Task description: Using the data that follows, return exactly the lines from the one that contains "1536x841 pixels." through the one that contains "Open the top-right overflow menu", ends included.

(Exercise materials)

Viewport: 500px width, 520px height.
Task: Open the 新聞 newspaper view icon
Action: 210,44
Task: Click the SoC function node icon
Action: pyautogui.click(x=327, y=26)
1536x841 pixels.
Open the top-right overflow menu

(End Exercise materials)
(Exercise materials)

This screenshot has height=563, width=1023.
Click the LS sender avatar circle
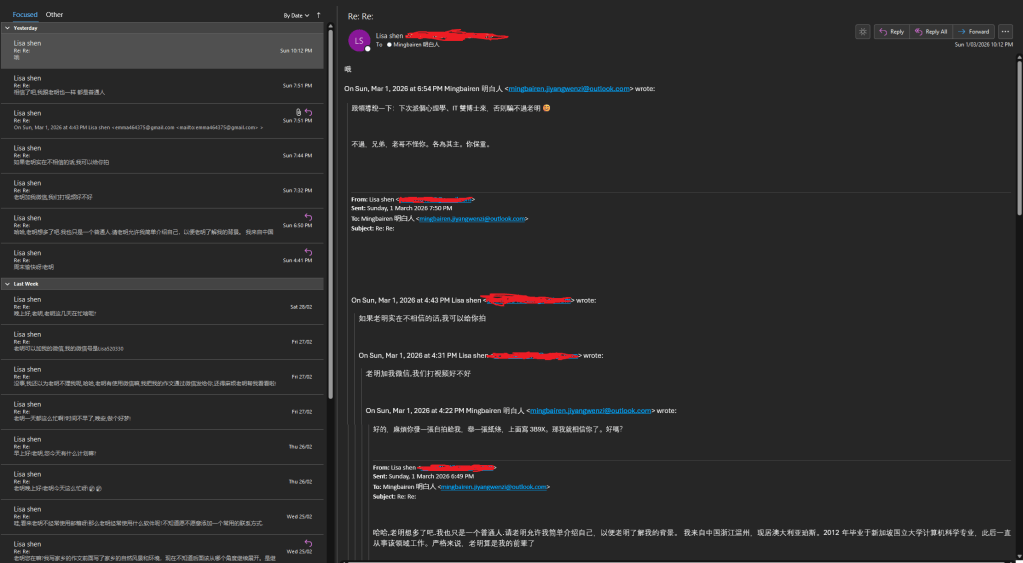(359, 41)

(End Exercise materials)

Reply:
1536x841 pixels.
Open the top-right overflow menu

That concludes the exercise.